On a keynote of re-examination of Jewish values and re-orientation of Jewish life to the vast changes of the past fifty years, the First Seminary Conference on Jewish Affairs opened today at the Jewish Theological Seminary of America in connection with its semi-centennial celebration.
In opening the conference this afternoon, Dr. Cyrus Adler, president of the Seminary, explained that it was called “because the semi-centennial of the Seminary seemed a fitting time for the Jews of America to take stock of their position, to re-examine the essence of their spiritual lives, to weigh the contributions of their people to ethics and citizenship and the general advancement of mankind, to consider their relationships with the general community and, perhaps most important of all, to view with intelligent concern the problems and responsibilities that lie ahead.”
The afternoon session was devoted largely to round-table discussions on various aspects of Jewish life and the relationship of the Jews to the rest of the world. In the evening a public meeting was held, the speakers’ list including President Nicholas Murray Butler of Columbia University on “The Cultural Contributions of Judaism,” President Henry Sloan Coffin of Union Theological Seminary on “The Religious Contributions of Judaism,” and Arthur Oppenheimer, of the semi-centennial committee.
Dr. Coffin stressed that American democracy, “which we have taken far too casually,” rests on the threefold faith in the capacities of the common man, in truth and in the universe as favorable to a society based on brotherhood. This faith, according to his prepared address, “came of the religious heritage which Jews and Christians hold in common. It is a response to God’s self-revelation in Israel. And we would add in that figure which is at the center of our Christianity.”

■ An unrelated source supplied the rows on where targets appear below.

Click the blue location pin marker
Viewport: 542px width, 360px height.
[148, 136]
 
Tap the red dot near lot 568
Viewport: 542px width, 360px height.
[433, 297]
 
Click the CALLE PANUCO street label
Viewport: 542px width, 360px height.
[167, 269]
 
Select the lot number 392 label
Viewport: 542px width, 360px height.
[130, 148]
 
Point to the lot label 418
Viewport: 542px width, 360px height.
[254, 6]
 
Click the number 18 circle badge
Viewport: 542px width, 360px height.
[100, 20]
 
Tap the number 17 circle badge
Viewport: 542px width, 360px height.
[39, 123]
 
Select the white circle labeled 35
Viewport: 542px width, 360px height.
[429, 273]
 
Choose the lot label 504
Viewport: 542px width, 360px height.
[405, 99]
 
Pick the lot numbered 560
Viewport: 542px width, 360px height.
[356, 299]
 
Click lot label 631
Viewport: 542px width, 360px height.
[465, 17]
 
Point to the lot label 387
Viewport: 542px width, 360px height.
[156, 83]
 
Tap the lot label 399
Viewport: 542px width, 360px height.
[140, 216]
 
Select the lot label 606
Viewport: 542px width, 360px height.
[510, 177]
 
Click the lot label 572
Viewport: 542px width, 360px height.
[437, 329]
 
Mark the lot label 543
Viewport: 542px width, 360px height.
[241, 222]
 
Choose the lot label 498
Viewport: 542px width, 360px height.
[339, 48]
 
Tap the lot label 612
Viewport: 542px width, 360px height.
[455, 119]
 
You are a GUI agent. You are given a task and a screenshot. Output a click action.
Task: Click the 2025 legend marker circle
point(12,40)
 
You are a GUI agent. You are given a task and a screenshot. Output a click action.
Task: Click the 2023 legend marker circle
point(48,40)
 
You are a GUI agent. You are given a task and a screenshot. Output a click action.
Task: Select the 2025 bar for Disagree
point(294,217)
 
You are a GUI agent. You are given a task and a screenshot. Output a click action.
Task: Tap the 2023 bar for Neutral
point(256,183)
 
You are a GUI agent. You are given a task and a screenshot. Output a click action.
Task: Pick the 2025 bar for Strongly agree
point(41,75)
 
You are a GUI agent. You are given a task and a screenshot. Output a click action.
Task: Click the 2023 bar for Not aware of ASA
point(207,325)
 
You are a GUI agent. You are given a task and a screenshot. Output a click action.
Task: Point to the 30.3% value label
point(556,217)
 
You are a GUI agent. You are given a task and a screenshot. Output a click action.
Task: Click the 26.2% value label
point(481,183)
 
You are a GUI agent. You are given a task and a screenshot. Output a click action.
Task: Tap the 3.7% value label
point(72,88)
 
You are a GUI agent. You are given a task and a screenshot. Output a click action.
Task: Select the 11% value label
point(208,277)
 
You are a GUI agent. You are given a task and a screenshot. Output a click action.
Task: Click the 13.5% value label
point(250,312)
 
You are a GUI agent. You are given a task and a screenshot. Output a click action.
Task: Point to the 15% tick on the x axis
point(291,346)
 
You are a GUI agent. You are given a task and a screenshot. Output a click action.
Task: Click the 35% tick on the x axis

In the conference sermon this afternoon on “The Jew Looks at Tomorrow, Rabbi Israel Levinthal of Brooklyn Jewish Center stressed the need for revaluation of Jewish thought and the task of fashioning the Jewish personality of today. Describing the changes in Jewish life in Russia, Germany and Palestine in the past fifty years he said:
” All our pet theories about the future of the Jews require new orientation. And the great tragedy in Jewish life, especially here in America, is the fact that we seem to go on in the same routine, repeating the old Shibboleth of a generation or two ago, as if no change had marked the status of the Jew in the world, as if the spiritual life of the Jew was beset with no problem other than those that faced the immigrant Jew in the days of the founding of this institution.”
The round table discussions and their chairmen were: ” The Place of Philanthropy in Judaism, ” Dr. Solomon Lowenstein; “The Jew in Relation to the Larger Community,” James Marshall; “The Jew in Community Organization,” Judge Bernard L. Shiontag; “The Organization of Jewish Education, “Judge Samuel I. Rosenman; “The Scope and Ideals of Jewish Education,” Dr. Maurice J. Karpf; “The Synagogue, “Louis J. Mess; “The Place of Palestine in the Development of Jewish Ideals, “Dr. Israel Goldstein; “Jewish Books,” J. Solis-Cohen Jr.;”Judaism and the College Student,” Mark Eisner; “Judaism and the Adolescent,” Henry W. Braude.